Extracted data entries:
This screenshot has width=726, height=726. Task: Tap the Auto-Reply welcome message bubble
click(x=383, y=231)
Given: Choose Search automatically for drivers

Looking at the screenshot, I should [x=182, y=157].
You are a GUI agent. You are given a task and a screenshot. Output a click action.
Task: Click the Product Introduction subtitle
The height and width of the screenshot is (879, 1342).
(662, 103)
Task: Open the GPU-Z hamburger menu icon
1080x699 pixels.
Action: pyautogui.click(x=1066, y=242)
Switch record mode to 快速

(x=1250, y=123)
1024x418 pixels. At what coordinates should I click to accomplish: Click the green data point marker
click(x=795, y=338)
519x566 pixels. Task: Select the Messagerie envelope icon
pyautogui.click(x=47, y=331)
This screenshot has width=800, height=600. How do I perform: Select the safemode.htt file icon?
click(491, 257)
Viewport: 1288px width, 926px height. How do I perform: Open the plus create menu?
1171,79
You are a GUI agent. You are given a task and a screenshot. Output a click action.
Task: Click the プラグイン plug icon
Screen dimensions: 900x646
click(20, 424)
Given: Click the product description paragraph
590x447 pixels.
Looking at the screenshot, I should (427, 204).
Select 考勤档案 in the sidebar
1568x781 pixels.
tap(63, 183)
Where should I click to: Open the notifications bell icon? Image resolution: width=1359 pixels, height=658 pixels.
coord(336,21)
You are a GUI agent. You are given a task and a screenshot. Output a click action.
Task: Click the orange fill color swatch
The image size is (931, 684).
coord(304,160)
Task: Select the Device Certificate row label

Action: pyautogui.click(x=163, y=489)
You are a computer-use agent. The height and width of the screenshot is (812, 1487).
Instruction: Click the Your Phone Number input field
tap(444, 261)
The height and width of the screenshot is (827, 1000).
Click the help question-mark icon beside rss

## Task requirements
From the data above, reproduce word for word the lines running from the line with "This screenshot has width=800, height=600." to the line with "You are a computer-use", ends included.

## Result of the task
This screenshot has width=800, height=600. How do I perform: Select the safemode.htt file icon?
click(491, 257)
Viewport: 1288px width, 926px height. How do I perform: Open the plus create menu?
1171,79
You are a GUI agent. You are given a task and a screenshot. Output a click action.
Task: Click the プラグイン plug icon
Screen dimensions: 900x646
click(20, 424)
Given: Click the product description paragraph
590x447 pixels.
Looking at the screenshot, I should (427, 204).
Select 考勤档案 in the sidebar
1568x781 pixels.
tap(63, 183)
Where should I click to: Open the notifications bell icon? Image resolution: width=1359 pixels, height=658 pixels.
coord(336,21)
You are a GUI agent. You are given a task and a screenshot. Output a click action.
Task: Click the orange fill color swatch
The image size is (931, 684).
coord(304,160)
Task: Select the Device Certificate row label

Action: pyautogui.click(x=163, y=489)
You are a computer-use agent. The height and width of the screenshot is (812, 1487).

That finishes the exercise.